The biological effects of IgM hexamer formation

Abstract

The inducible B cell lymphoma, CH12, and its in vitro adapted subclone, CH12-LBK, produce immunoglobulins of identical sequence, specificity and isotype, with equivalent affinities for the hapten trimethyl ammonium. However, the hemolytic efficiencies of the antibody secreted by the two cell lines are quite different. Antibody preparations from lipopolysaccharide-stimulated CH12 cells lyse erythrocytes six- to ten times more effectively than antibody preparations of the same concentration from CH12-LBK cells. Both cell lines secrete polymeric IgM, but while CH12-LBK cells secrete predominantly the canonical pentameric IgM, CH12 cells secrete a mixture of pentamers and hexamers. High-efficiency complement-dependent cytolysis is associated with hexameric IgM, which has a specific activity that is approximately twenty times higher than that of the pentameric form. J chain protein is found in the secreted IgM of both cell lines, but is associated only with the pentameric IgM and not with the hexameric form, nor with any intermediate polymers smaller than a pentamer.
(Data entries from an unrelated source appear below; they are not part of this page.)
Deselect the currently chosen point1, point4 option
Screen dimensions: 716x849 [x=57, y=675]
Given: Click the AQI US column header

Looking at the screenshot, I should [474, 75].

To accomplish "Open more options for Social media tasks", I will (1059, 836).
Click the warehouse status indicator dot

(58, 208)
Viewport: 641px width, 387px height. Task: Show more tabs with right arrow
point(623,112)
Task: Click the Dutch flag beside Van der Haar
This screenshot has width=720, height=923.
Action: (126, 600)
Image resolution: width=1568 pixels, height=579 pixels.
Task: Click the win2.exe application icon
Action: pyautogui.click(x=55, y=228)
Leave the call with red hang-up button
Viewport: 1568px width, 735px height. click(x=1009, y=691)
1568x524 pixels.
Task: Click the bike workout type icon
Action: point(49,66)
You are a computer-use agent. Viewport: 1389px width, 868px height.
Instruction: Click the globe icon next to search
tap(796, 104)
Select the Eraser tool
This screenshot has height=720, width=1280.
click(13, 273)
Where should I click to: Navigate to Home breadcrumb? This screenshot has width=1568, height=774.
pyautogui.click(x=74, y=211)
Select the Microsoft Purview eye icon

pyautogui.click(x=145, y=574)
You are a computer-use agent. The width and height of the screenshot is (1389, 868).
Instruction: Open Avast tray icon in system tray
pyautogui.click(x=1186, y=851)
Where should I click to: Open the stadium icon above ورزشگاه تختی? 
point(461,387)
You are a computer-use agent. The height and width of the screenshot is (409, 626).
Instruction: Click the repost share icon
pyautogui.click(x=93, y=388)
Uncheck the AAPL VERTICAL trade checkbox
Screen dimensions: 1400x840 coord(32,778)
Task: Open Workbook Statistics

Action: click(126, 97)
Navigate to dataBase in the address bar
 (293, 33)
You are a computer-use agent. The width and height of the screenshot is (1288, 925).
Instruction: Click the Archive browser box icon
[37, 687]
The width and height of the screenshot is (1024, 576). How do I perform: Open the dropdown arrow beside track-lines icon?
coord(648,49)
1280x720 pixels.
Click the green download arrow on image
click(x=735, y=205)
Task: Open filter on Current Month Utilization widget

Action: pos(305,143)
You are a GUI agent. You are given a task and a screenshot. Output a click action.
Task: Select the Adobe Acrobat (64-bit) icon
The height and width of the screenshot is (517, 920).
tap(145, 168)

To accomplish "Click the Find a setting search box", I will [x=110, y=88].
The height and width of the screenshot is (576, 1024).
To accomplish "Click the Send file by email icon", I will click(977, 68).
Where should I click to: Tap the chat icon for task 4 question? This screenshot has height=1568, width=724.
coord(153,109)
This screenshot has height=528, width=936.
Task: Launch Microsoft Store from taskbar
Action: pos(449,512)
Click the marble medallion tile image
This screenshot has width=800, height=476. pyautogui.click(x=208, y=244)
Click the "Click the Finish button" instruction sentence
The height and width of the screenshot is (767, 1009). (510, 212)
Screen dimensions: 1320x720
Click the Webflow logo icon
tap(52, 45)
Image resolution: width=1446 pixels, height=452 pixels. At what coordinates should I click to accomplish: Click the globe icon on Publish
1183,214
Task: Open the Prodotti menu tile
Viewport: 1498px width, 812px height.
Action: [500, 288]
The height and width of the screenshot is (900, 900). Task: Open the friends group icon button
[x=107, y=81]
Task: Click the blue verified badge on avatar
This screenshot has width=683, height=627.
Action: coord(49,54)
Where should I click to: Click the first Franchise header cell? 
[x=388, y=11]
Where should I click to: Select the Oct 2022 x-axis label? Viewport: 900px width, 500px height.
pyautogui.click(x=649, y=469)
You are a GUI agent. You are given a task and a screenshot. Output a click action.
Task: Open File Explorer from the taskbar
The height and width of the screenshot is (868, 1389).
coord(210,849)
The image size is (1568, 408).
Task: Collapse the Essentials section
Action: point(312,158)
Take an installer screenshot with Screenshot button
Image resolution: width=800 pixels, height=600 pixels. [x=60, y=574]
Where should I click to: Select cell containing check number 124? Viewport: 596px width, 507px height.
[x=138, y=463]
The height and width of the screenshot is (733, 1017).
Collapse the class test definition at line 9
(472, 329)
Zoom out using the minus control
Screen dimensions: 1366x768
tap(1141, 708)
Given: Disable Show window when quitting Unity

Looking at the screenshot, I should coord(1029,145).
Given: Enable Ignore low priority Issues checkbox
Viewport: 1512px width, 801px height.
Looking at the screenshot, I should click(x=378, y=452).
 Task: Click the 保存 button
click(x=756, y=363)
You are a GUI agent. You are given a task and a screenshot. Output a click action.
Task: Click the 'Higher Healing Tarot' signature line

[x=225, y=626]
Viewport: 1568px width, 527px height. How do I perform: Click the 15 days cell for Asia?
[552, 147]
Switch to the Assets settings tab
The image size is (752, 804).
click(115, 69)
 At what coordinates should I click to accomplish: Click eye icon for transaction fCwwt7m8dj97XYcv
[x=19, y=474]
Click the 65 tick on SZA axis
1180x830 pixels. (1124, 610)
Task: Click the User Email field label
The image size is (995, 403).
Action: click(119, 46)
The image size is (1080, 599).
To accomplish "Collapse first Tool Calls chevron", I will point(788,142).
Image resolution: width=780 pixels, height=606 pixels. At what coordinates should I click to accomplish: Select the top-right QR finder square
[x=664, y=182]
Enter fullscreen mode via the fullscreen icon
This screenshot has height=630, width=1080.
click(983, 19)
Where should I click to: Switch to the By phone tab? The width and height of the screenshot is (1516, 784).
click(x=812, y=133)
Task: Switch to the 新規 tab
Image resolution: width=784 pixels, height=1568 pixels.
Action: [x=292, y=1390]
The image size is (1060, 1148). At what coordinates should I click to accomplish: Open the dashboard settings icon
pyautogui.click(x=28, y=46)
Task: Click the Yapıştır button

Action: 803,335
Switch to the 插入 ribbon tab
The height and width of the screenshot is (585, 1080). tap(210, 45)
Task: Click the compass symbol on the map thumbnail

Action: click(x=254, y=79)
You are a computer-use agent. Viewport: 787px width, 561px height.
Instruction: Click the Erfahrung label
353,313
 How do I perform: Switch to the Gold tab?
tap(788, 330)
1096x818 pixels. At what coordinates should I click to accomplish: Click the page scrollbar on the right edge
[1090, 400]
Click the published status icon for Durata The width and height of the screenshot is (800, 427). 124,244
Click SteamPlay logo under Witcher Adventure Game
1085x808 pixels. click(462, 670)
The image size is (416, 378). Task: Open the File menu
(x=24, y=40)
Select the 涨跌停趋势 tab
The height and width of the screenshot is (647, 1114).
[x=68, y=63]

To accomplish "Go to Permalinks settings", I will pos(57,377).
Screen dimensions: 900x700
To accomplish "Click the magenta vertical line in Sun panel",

A deficit in, or the inaccessibility of, J chain protein appears to facilitate hexamer formation. These experiments confirm previously published data showing that J chain is not necessary either for assembly or secretion of polymeric IgM, and suggest instead that J chain may be important in regulating the lytic efficiency of polymeric IgM by controlling the IgM pentamer/hexamer ratio. The experiments further suggest a mechanism, in addition to isotype switching and somatic mutation, by which the biological efficiency of antibodies from a single clone of B cells can be regulated.